Karşımıza çokca çıkan, yapılmış veya söylendiği varsayılan eylem-sözler vardır. 
Gerçekte ise, bu tarz şeylerin bir çoğu hakikat ile herhangi bir ilişkisi yoktur.
Aksine, bu anlatılar moda deyim ile “birer şehir efsanesinden” başkaca bir şey değildir.

Mesela; Marie-Antoinette’nin “ekmek yoksa pasta yesinler”,
İsa’ya atfedilen “ağıza giren değil, çıkan pistir” sözü veya Neron’un “Roma’yı yaktığı”
iddiası gibi….

Hace Bektaş Veli’ye de; ‘’Bilimden gidilmeyen yolun sonu karanlıktır’’ desturunu söylediği 
kimi çevrelerce atfedilmektedir.

                                     ★★★

Türkçede “hacı Bektaş” diye bilinen dini-tarihi şahsiyeti ben gerçek sıfatı olan
hace” ile zikrediyorum.

Hace: Farsça χʷāca/χoce خواجه saygın kimse, efendi, rabb ≈ Hwar χwācīk a.a.
(Kaynak: Benzing I.3)? Orta Farsça χwadāy a.a.

Not: χoca ve koca biçimlerinde 13. yy’dan itibaren Acem ve Türk ülkelerinde
yaygınlık kazanan saygı deyimidir. Nihai kaynağı İrani olmalıdır.(1)

Kürdi dillerde eskiden erkek ismi olarak “Xaci” vardı ve bu hace ile aynı kelimedir.
Türkçeye de hoca olarak geçmiştir. Rahatlıkla anlaşılacağı üzere,
hace Bektaş hacca gittiğinden dolayı “hacı” sıfatını almış değildir,
aksine saygın bir bilge olduğu için “hace” olarak anılmıştır.
Tabi ki zamanla devletin resmi görüşü ve dini-siyasi kaygılar onu “hacı” yapmıştır.
Tıpkı hace Kureş gibi!….

                                     ★★★

Başlığa aldığım sözün hace Bektaş’a ait olduğu iddia edilir. 
Acaba tamı tamına böyle bir söz etmiş midir?  En son yazacağımı peşinen en başta yazayım.
Hace Bektaş’ın böyle bir söz etmiş olma ihtimali sıfır, rakam ile 0’dır. 
Sebebi için kısım kısım izah ederek devam edip ilerleyelim!

Çünkü;

1- Hace Bektaş bilindiği kadarıyla Türkçe bilmezdi. En azından Türkçe bildiğine dair elde tek bir tane bile veri bulunmamaktadır.
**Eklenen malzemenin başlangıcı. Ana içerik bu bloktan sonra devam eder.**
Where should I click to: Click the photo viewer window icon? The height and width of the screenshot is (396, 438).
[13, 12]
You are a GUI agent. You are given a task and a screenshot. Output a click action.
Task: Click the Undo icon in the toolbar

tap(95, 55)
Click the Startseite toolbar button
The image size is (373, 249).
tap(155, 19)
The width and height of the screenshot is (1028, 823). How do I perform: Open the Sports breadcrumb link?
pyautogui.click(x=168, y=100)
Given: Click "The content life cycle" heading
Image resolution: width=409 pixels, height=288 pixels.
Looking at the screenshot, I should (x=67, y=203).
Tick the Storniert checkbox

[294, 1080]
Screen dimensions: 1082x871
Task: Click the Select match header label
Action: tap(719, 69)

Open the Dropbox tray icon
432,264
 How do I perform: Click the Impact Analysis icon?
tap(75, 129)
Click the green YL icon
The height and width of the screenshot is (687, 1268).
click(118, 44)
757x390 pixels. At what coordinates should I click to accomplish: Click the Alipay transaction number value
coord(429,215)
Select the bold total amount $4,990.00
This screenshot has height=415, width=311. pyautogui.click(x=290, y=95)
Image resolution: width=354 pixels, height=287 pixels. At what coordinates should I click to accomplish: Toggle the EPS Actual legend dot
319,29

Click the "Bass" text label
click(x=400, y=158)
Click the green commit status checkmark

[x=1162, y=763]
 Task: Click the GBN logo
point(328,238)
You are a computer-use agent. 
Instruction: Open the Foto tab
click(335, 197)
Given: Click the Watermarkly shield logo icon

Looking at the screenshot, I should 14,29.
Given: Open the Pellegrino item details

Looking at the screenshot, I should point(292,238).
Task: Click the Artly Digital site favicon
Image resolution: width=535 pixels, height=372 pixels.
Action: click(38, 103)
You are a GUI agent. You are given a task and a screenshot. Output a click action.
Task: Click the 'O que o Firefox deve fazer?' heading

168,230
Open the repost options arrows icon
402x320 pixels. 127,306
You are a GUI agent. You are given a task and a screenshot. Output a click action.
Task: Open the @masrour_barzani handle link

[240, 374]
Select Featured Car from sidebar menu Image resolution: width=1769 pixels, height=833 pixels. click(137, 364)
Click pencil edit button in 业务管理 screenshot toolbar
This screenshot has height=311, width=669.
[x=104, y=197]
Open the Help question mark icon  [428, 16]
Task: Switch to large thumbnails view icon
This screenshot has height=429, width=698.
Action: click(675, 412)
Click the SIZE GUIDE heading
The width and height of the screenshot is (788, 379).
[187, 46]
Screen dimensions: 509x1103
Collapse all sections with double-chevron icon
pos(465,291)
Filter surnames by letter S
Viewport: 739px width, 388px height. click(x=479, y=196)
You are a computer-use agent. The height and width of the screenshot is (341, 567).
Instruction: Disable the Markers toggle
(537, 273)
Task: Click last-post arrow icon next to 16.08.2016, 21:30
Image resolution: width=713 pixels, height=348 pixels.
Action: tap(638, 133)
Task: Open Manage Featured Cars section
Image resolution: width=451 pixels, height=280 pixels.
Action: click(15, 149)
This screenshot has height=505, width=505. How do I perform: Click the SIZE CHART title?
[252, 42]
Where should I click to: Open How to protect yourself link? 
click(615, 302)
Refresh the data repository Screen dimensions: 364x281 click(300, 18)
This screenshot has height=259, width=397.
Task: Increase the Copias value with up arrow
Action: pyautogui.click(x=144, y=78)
2- Hace Bektaş’ın yaşadığı dönemde Anadolu da yazılmış tek bir Türkçe metin yoktur. Türk olduğu iddia edilen Rum Selçuklular (Anadolu Selçukluları) dahi resmi dil olarak Persçe yanında Arapça kullanmış, Türkçe ise herhangi bir şey, tek bir yaprak dahi yazmamıştır.

                                     ★★★

Konunun daha iyi bir şekilde anlaşılması için “bilim” kelimesinin etimolojisine bakıp ilerleyelim.

Tarihçe (tespit edilen en eski Türkçe kaynak ve diğer örnekler)

[ Cumhuriyet – gazetesi, 1933]

Bilim işlerinden vazgeçelim de biz biraz ameli düşünelim.

[ Osmanlıcadan Türkçeye Cep Kılavuzu, 1935]

bilim; marifet, irfan, ilim

Köken; Kırgızca bilim “bilgi, malumat” sözcüğü ile eş kökenlidir. Kırgızca sözcük Eski Türkçe bil- fiilinden Yeni Türkçe +Im ekiyle türetilmiştir.

Ek açıklama

1934 tarihli Tarama Dergisinde ilm karşılığı olarak önerilen sözcüklerden (bilgi, bili, bilü, bilik, biliş, bilme, bulgu vb.) biridir. İlm/ilim sözcüğünden serbest çağrışım yoluyla benimsendiği şüphesizdir. Kaynak gösterilen Kırgızcada sözcük genel anlamda “malumat” anlamına gelir.(2) Buradaki “ilm” Arapça kökenli olup bilgi demektir. Karşıtı cahil ise “bilmeyen, bilgisiz” manasına gelir.              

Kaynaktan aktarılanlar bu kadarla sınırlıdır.